[Extracted records]
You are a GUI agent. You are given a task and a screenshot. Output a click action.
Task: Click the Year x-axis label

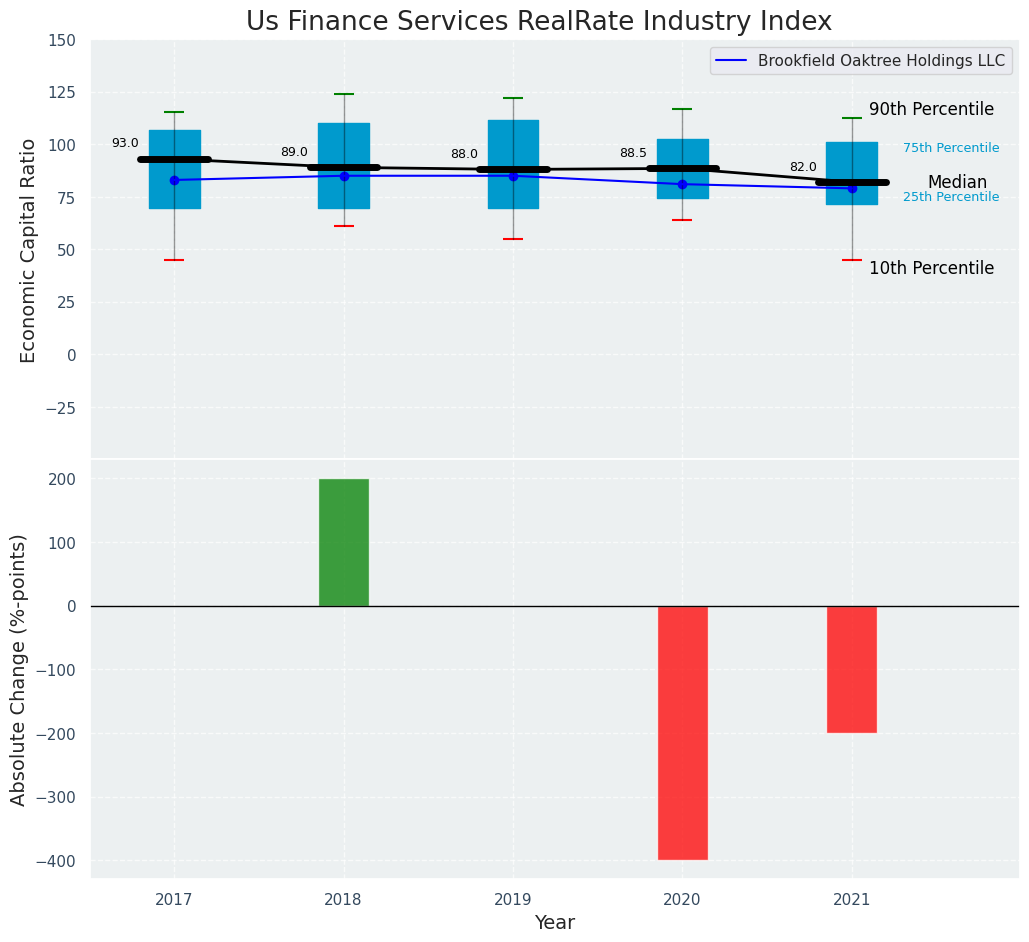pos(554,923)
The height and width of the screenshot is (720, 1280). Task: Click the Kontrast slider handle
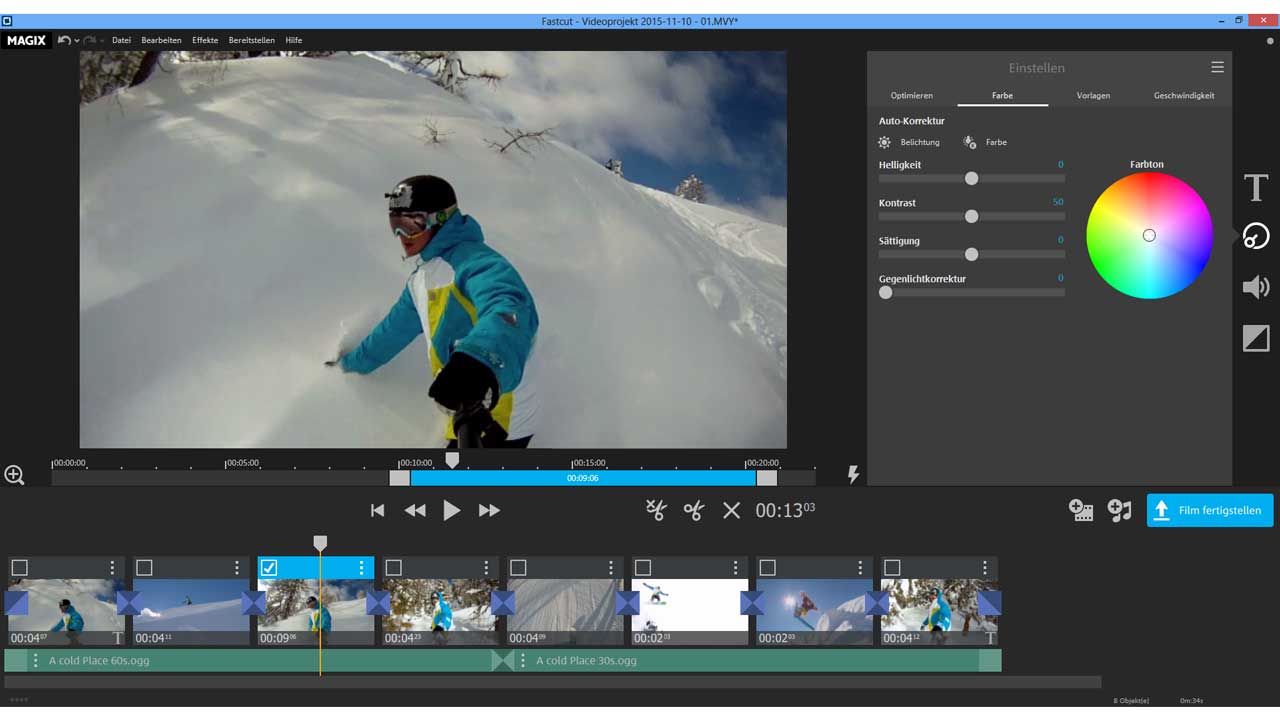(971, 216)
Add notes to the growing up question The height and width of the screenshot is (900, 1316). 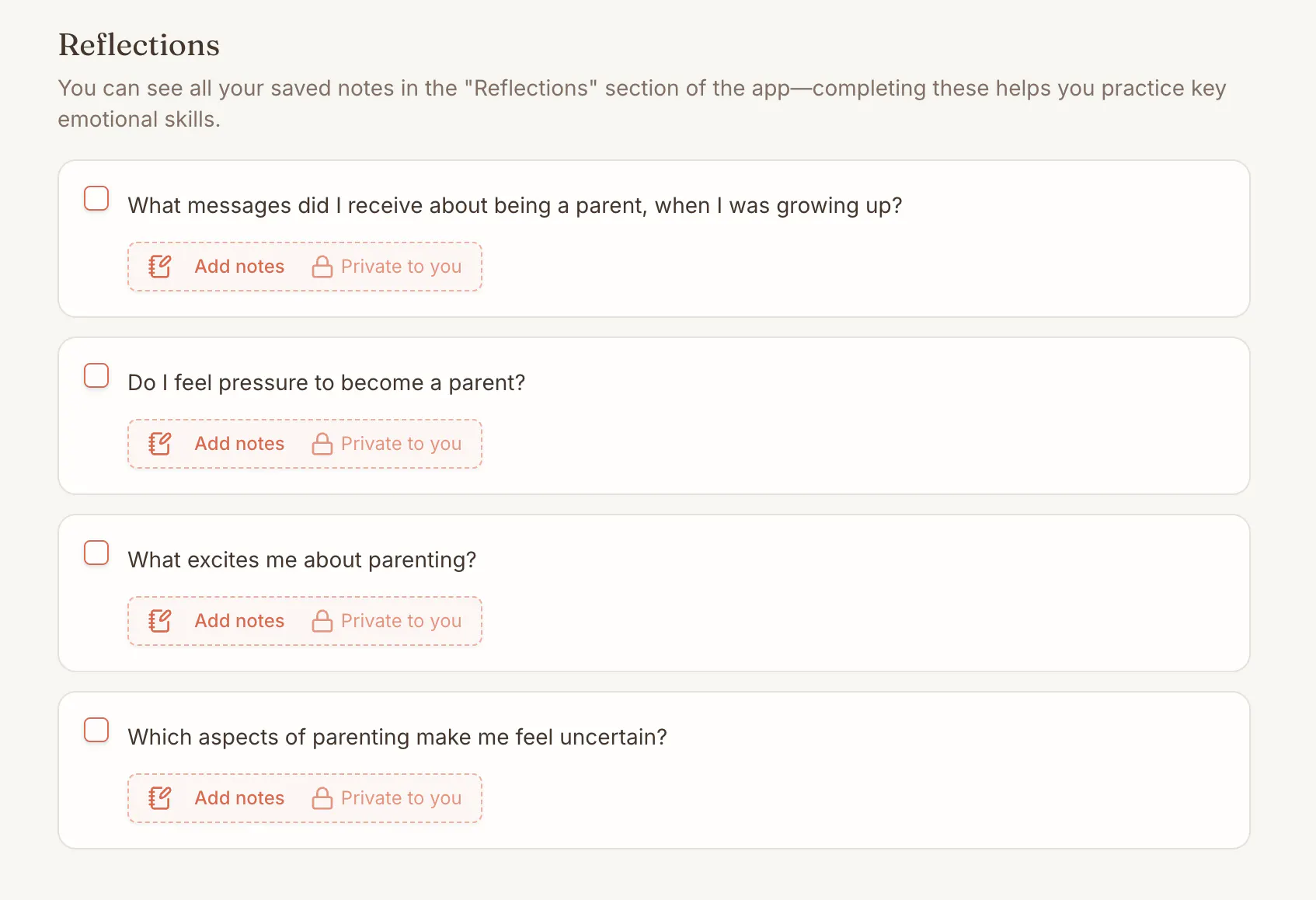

### Problem description
Extract every line above word for word, and leave the pictures out of your answer.

### Written answer
You are a GUI agent. You are given a task and a screenshot. Output a click action.
Task: Click the Year x-axis label

pos(554,923)
The height and width of the screenshot is (720, 1280). Task: Click the Kontrast slider handle
(971, 216)
Add notes to the growing up question The height and width of the screenshot is (900, 1316). 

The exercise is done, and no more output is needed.